REQUIREMENT:
Beginning at the first line of the data, print each line exactly, stopping after the line that contains "Select the Archivados".

SOURCE DATA:

•••

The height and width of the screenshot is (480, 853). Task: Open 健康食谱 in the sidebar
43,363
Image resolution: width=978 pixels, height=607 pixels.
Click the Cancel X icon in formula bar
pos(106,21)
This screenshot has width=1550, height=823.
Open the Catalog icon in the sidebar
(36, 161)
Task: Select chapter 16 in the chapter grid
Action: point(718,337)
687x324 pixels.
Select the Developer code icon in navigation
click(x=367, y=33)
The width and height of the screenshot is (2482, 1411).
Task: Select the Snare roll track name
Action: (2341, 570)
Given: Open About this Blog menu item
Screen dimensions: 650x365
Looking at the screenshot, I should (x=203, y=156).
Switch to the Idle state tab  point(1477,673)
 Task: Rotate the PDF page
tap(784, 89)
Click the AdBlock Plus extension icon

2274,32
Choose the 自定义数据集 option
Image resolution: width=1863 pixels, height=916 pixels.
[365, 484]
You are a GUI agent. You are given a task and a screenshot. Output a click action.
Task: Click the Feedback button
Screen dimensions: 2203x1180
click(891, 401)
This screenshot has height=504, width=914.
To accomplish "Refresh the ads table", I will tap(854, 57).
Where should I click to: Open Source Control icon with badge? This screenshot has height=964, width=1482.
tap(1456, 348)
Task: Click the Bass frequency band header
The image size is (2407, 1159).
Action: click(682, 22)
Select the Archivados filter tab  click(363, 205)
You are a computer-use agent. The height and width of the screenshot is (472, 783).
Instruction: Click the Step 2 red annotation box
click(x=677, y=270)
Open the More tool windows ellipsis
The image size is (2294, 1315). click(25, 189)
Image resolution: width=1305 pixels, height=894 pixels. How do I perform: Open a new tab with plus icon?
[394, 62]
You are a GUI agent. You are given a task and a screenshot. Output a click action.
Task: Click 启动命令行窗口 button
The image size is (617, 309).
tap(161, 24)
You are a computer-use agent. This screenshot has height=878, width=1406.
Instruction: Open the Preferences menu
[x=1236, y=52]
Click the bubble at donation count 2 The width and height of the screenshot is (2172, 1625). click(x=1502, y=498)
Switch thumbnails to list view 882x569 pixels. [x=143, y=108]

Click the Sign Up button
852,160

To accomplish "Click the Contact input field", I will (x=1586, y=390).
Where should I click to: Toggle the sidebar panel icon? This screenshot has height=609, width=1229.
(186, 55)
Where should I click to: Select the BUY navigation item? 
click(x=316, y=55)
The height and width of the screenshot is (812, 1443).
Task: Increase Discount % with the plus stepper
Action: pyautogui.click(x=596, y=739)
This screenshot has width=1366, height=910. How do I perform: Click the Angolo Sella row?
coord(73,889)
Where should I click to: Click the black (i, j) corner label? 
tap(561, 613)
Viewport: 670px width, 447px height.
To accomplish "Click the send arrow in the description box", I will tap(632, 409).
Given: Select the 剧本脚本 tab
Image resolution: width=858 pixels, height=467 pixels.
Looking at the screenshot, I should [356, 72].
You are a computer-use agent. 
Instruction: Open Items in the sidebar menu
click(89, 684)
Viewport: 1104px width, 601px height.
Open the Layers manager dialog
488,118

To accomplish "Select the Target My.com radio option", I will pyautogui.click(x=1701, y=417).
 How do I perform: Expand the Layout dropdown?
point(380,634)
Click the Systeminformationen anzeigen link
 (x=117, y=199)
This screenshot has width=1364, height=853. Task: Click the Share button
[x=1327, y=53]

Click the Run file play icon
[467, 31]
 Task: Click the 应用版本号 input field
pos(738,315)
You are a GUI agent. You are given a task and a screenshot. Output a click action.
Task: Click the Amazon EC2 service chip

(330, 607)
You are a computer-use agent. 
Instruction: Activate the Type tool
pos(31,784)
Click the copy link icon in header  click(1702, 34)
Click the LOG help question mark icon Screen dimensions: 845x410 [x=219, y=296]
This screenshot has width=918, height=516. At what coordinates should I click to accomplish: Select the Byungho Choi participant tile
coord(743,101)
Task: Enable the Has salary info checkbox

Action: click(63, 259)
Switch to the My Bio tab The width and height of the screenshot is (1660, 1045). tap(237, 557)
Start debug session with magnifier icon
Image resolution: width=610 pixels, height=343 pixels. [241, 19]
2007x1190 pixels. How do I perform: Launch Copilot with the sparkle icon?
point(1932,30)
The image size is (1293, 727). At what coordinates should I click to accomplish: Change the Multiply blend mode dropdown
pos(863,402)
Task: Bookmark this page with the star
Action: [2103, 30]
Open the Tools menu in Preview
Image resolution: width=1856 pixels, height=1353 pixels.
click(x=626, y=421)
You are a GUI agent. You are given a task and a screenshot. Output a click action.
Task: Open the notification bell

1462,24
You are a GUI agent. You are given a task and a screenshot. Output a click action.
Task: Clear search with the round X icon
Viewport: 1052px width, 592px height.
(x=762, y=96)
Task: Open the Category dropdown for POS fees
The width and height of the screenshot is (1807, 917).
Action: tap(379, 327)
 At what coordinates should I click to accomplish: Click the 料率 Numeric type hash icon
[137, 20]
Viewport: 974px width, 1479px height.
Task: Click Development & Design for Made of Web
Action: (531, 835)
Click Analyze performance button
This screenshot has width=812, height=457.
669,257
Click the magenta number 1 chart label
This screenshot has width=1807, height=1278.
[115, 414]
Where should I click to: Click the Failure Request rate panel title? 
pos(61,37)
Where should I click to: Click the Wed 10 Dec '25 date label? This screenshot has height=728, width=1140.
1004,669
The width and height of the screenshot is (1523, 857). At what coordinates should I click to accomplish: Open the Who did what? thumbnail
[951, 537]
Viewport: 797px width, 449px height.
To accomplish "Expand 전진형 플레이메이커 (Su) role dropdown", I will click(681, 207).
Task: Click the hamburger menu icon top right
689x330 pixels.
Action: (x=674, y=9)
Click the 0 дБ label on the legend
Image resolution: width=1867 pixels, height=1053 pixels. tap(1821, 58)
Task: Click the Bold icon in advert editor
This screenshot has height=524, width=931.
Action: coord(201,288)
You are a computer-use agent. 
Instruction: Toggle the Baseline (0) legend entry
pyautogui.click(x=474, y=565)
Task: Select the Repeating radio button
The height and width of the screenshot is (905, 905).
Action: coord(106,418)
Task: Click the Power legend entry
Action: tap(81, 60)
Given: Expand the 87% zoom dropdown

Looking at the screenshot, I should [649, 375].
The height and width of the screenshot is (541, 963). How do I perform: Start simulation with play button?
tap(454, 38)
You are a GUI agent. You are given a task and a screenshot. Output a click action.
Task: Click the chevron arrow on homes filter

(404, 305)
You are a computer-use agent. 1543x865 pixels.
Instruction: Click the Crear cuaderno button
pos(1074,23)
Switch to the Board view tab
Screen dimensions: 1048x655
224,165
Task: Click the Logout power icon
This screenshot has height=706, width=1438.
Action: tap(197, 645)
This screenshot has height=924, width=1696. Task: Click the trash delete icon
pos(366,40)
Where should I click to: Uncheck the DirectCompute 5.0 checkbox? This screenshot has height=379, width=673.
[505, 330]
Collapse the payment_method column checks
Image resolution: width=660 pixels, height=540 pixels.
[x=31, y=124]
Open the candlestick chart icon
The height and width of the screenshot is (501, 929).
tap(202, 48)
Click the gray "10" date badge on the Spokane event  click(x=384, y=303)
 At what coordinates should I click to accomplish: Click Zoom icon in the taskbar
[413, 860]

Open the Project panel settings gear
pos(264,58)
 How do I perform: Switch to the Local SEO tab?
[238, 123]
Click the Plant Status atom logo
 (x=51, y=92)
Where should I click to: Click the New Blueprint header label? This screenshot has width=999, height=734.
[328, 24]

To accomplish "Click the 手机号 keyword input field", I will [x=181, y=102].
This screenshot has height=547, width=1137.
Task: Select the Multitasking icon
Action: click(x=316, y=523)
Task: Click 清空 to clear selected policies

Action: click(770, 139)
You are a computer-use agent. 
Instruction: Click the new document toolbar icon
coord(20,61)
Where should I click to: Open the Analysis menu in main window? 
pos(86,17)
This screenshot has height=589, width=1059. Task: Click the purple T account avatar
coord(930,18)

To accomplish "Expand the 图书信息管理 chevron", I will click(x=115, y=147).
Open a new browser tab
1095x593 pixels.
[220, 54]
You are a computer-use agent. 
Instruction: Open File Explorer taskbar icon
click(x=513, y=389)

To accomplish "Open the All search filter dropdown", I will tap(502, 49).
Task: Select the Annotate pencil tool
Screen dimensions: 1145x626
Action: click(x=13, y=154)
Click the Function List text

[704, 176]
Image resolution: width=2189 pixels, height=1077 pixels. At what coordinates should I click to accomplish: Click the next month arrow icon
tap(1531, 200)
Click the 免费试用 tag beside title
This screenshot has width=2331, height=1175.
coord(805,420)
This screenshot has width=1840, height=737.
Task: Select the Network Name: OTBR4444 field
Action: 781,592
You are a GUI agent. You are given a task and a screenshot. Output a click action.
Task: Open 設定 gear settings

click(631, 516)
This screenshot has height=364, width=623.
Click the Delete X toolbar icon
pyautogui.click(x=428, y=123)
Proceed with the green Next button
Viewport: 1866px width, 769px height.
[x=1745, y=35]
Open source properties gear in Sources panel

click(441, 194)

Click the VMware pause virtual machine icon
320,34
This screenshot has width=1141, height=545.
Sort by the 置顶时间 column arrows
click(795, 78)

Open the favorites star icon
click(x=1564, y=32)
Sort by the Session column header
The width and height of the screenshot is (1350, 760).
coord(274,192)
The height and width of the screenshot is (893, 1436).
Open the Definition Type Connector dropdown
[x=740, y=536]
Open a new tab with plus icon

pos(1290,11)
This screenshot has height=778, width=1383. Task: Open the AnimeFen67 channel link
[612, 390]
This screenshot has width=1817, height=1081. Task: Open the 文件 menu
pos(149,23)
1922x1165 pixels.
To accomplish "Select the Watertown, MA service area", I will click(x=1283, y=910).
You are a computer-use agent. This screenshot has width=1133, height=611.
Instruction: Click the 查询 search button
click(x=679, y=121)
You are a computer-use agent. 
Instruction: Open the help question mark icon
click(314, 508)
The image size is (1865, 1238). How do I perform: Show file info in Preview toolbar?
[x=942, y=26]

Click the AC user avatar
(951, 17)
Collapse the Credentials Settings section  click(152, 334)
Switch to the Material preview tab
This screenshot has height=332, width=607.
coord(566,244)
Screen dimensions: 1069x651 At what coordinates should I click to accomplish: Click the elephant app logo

•••

EXERCISE ANSWER:
The height and width of the screenshot is (480, 853). Task: Open 健康食谱 in the sidebar
43,363
Image resolution: width=978 pixels, height=607 pixels.
Click the Cancel X icon in formula bar
pos(106,21)
This screenshot has width=1550, height=823.
Open the Catalog icon in the sidebar
(36, 161)
Task: Select chapter 16 in the chapter grid
Action: point(718,337)
687x324 pixels.
Select the Developer code icon in navigation
click(x=367, y=33)
The width and height of the screenshot is (2482, 1411).
Task: Select the Snare roll track name
Action: (2341, 570)
Given: Open About this Blog menu item
Screen dimensions: 650x365
Looking at the screenshot, I should (x=203, y=156).
Switch to the Idle state tab  point(1477,673)
 Task: Rotate the PDF page
tap(784, 89)
Click the AdBlock Plus extension icon

2274,32
Choose the 自定义数据集 option
Image resolution: width=1863 pixels, height=916 pixels.
[365, 484]
You are a GUI agent. You are given a task and a screenshot. Output a click action.
Task: Click the Feedback button
Screen dimensions: 2203x1180
click(891, 401)
This screenshot has height=504, width=914.
To accomplish "Refresh the ads table", I will tap(854, 57).
Where should I click to: Open Source Control icon with badge? This screenshot has height=964, width=1482.
tap(1456, 348)
Task: Click the Bass frequency band header
The image size is (2407, 1159).
Action: click(682, 22)
Select the Archivados filter tab  click(363, 205)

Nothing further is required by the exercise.